Receita Estadual lança programa de autorregularização para créditos indevidos de ICMS sobre serviços de transporte
A Receita Estadual do Rio Grande do Sul iniciou um novo programa de autorregularização voltado à identificação de créditos indevidos de ICMS relacionados a serviços de transporte. A ação alcança 278 estabelecimentos e aponta indícios de aproximadamente R$ 3,8 milhões em imposto não recolhido em razão da utilização de créditos fiscais vinculados a Conhecimentos de Transporte Eletrônicos (CT-e) posteriormente cancelados.

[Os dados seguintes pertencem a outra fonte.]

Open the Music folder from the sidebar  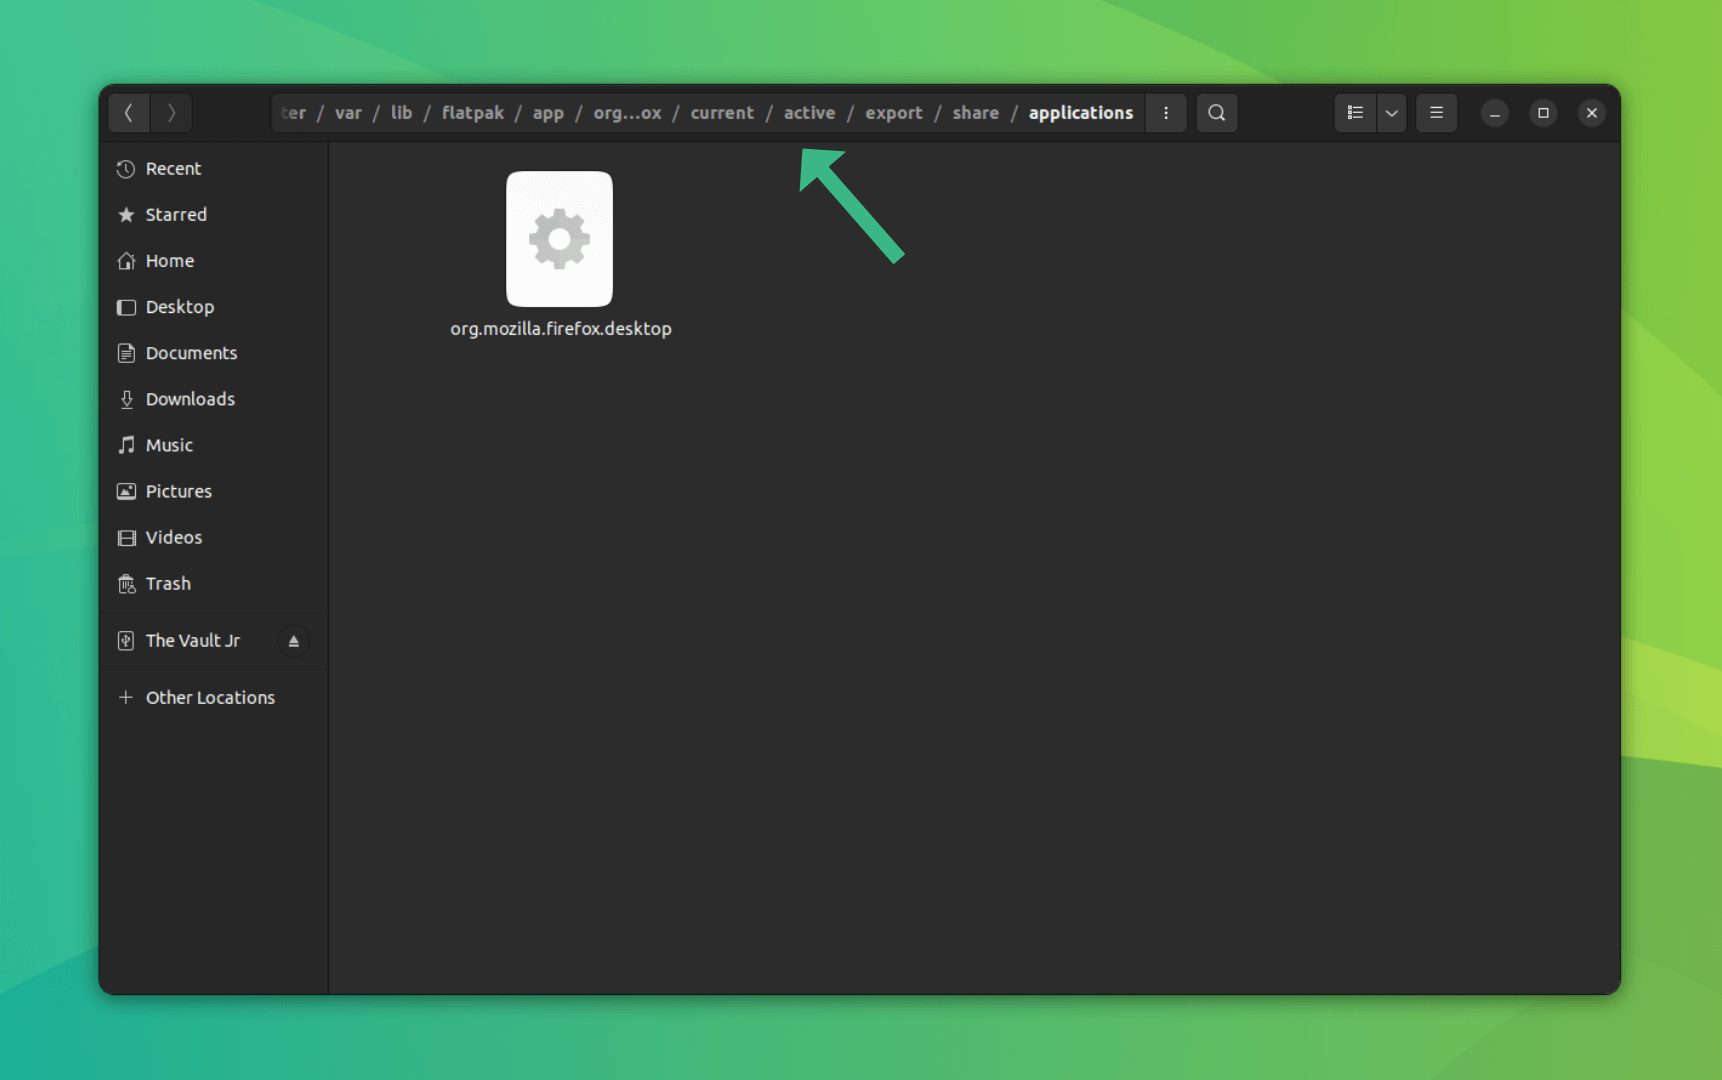(x=168, y=444)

O programa contempla operações realizadas entre junho de 2021 e dezembro de 2025 e concede aos contribuintes a oportunidade de regularizar espontaneamente as inconsistências identificadas até 31 de julho de 2026, antes da adoção de medidas fiscalizatórias mais rigorosas.

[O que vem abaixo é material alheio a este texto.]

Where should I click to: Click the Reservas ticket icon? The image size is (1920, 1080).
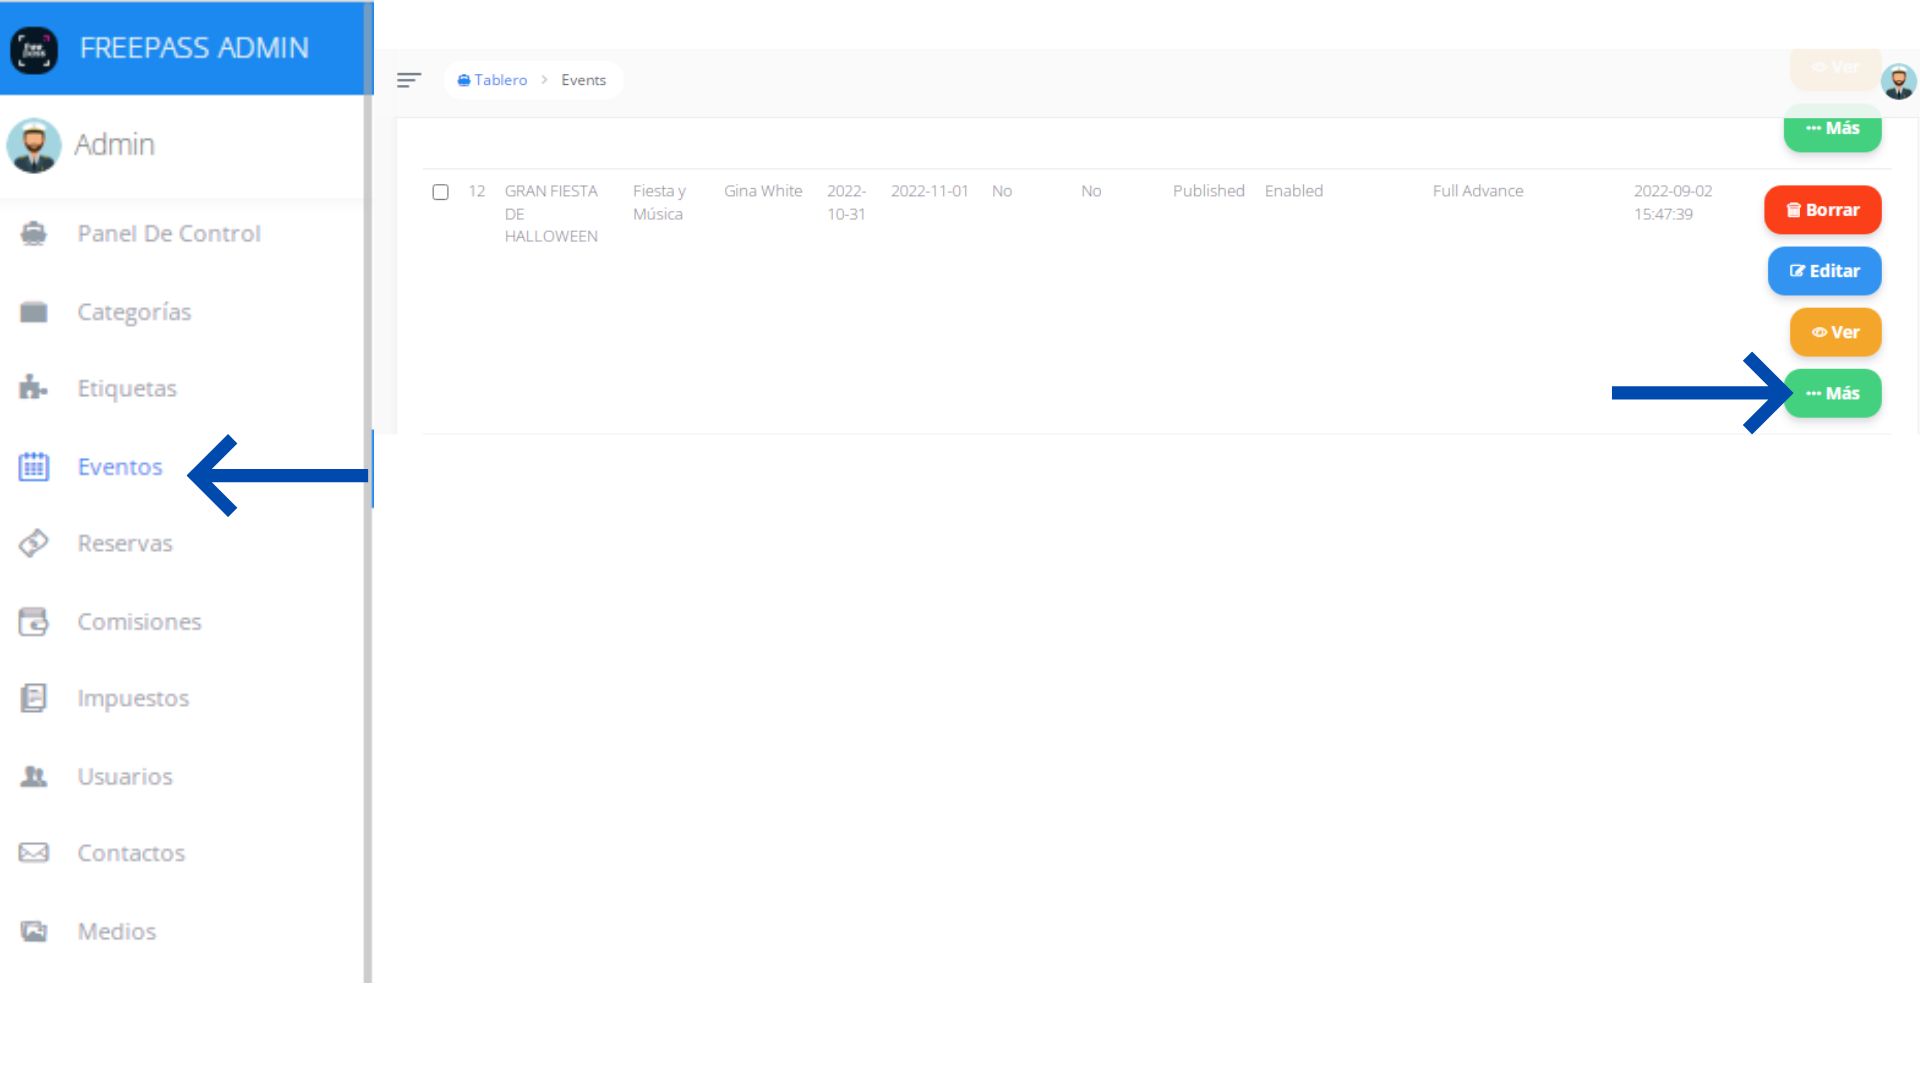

A iniciativa reforça o avanço dos mecanismos de fiscalização eletrônica utilizados pelas administrações tributárias, especialmente por meio do cruzamento de informações constantes nos documentos fiscais digitais.

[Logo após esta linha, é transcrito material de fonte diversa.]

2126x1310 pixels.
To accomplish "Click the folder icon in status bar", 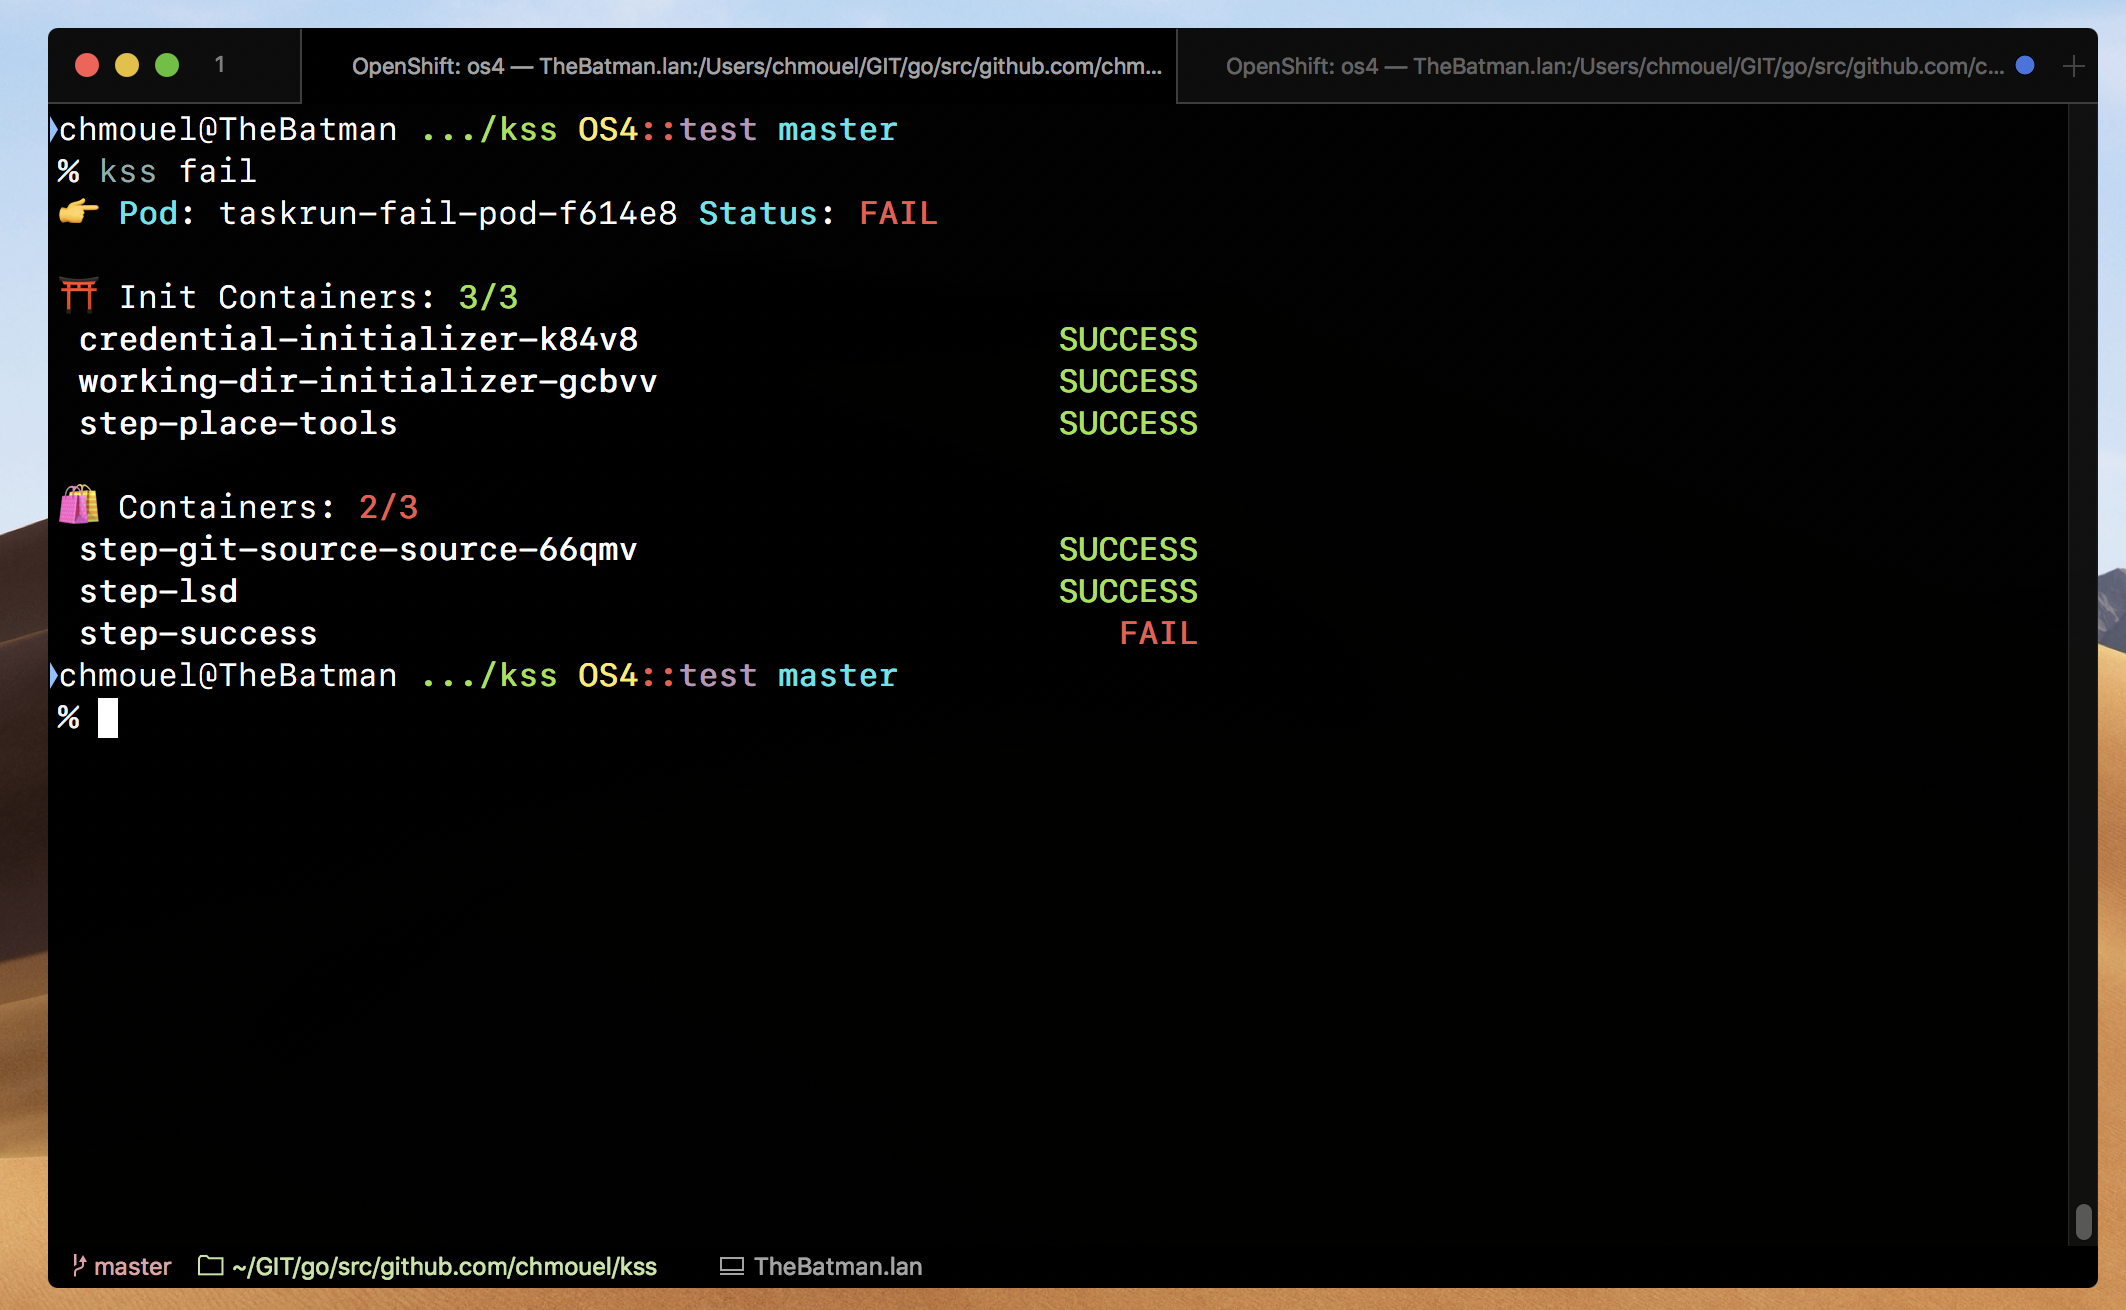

O foco da ação está na utilização de créditos de ICMS originados em CT-es cancelados. Como o cancelamento do documento fiscal descaracteriza a efetiva prestação do serviço de transporte, os créditos eventualmente apropriados pelos tomadores tornam-se indevidos, exigindo seu estorno ou recolhimento do imposto correspondente.
Do ponto de vista técnico, a situação evidencia a importância do monitoramento contínuo dos documentos fiscais que dão suporte à apropriação de créditos tributários. Muitas empresas realizam a escrituração dos documentos no momento do recebimento, mas deixam de acompanhar eventos posteriores, como:
cancelamentos;
substituições;
cartas de correção;
anulações de documentos fiscais;
ajustes promovidos pelos emissores.
Essa falta de acompanhamento pode resultar na manutenção indevida de créditos fiscais e na consequente constituição de passivos tributários.
O programa também demonstra a crescente capacidade dos fiscos em identificar inconsistências por meio de análises massivas de dados, sem a necessidade de fiscalizações presenciais. A integração entre documentos fiscais eletrônicos e sistemas de inteligência fiscal permite detectar divergências com elevado grau de precisão, ampliando o alcance das ações de conformidade tributária.
Para as empresas, a autorregularização representa uma oportunidade relevante para corrigir inconsistências com menor custo fiscal, evitando:
autuações formais;
aplicação de multas punitivas;
abertura de procedimentos fiscais;
aumento do risco tributário;
litígios administrativos e judiciais.
Além disso, a ação serve como alerta para a necessidade de fortalecimento dos controles internos relacionados à gestão de créditos de ICMS, especialmente em operações de transporte, logística e aquisição de mercadorias que envolvam grande volume de documentos fiscais eletrônicos.
O novo programa de autorregularização da Receita Estadual gaúcha reforça a tendência de atuação preventiva e orientativa da administração tributária, privilegiando a correção espontânea de inconsistências antes da adoção de medidas repressivas.
Para os contribuintes, a iniciativa evidencia a importância da revisão periódica dos créditos fiscais apropriados e do acompanhamento dos eventos relacionados aos documentos fiscais eletrônicos. Em um ambiente de fiscalização cada vez mais digital e automatizado, a gestão adequada dos créditos de ICMS torna-se elemento fundamental para a conformidade tributária e para a mitigação de riscos fiscais.